▶ ASSIGNED TASK: Go over the records and copy every line with the string "bell".

▶ LISTED RECORDS:
--------------------------------
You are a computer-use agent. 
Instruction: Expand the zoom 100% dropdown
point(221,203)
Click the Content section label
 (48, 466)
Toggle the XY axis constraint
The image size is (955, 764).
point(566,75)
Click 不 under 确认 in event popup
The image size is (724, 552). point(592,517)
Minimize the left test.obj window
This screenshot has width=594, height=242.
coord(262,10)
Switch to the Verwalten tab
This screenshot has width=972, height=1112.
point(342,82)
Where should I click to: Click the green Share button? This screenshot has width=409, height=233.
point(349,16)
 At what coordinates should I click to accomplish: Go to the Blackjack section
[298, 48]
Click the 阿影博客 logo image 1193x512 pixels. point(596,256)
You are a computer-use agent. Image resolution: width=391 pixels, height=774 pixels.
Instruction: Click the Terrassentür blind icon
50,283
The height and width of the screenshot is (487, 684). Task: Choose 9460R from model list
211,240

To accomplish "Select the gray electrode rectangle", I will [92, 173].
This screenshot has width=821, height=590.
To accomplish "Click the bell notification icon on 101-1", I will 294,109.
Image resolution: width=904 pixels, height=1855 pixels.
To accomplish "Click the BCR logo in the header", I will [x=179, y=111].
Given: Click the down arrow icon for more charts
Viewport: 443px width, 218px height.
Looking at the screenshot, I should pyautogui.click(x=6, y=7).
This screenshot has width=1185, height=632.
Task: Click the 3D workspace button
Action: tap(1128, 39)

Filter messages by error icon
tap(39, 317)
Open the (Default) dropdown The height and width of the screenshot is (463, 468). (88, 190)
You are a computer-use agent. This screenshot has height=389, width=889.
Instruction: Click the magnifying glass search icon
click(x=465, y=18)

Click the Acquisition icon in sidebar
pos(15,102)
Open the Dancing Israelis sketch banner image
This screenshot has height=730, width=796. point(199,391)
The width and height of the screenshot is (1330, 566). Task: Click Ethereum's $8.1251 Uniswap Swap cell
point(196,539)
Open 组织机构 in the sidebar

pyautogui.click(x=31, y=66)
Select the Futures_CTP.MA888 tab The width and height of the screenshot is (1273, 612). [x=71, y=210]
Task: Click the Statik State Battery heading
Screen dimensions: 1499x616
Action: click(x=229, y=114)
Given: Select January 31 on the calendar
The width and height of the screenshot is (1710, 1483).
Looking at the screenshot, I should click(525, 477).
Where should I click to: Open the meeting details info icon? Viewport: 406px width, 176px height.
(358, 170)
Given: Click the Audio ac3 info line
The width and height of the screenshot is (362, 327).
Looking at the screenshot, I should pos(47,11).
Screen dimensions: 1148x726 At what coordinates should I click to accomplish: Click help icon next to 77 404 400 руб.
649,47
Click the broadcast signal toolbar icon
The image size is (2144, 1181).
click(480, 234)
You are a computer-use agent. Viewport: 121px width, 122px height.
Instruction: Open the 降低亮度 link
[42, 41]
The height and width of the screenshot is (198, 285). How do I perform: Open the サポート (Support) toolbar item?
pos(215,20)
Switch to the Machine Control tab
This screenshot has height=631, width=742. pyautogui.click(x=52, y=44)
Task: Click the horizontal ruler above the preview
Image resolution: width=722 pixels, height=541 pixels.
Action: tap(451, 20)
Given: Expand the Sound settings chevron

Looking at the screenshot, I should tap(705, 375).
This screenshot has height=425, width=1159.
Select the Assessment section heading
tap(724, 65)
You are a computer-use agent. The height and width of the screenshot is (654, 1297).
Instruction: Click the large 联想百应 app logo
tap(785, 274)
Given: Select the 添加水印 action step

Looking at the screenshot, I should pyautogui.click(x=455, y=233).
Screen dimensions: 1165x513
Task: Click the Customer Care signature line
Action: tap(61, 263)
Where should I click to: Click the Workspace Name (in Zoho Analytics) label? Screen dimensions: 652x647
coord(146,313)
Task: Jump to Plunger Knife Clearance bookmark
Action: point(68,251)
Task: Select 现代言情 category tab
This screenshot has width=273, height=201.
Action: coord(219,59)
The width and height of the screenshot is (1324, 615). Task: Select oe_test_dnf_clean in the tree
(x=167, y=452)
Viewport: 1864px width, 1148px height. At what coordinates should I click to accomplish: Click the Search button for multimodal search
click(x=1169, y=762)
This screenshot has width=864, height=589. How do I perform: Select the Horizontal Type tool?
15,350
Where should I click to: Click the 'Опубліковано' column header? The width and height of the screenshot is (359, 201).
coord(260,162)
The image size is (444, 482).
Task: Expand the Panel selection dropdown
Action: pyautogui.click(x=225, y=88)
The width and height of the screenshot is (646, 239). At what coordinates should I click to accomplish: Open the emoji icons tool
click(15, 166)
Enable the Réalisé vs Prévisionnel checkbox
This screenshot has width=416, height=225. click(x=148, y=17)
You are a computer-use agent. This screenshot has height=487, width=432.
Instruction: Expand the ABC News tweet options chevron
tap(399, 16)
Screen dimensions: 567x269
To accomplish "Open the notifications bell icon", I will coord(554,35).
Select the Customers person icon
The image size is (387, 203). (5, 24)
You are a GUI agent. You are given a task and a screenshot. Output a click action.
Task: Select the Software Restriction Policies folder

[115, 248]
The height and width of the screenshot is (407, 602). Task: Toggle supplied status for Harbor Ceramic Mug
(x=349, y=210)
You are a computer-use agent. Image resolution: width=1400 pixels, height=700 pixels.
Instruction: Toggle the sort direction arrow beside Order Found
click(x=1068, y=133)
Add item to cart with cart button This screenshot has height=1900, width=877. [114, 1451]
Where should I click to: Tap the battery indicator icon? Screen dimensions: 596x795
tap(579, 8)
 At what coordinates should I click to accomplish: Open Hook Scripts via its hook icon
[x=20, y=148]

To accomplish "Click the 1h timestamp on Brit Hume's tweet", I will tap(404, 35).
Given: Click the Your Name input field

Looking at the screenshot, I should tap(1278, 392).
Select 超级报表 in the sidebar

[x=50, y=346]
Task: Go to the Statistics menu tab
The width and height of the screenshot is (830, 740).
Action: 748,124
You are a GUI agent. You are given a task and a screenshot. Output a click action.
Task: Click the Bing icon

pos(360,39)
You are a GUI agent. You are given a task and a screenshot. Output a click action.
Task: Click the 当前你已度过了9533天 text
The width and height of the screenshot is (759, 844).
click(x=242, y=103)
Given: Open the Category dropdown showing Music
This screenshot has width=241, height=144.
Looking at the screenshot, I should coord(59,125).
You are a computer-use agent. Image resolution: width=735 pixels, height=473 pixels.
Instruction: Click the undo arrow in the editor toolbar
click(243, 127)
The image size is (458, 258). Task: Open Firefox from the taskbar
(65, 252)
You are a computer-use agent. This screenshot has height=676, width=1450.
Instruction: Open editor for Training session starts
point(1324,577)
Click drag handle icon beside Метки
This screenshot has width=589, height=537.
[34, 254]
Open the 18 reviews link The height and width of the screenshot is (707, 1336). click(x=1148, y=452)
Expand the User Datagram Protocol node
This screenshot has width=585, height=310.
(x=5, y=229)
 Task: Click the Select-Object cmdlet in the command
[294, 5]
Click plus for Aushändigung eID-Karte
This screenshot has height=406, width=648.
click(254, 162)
--------------------------------
▶ RESPONSE FOR THIS EXERCISE:
To accomplish "Click the bell notification icon on 101-1", I will 294,109.
To accomplish "Open the notifications bell icon", I will coord(554,35).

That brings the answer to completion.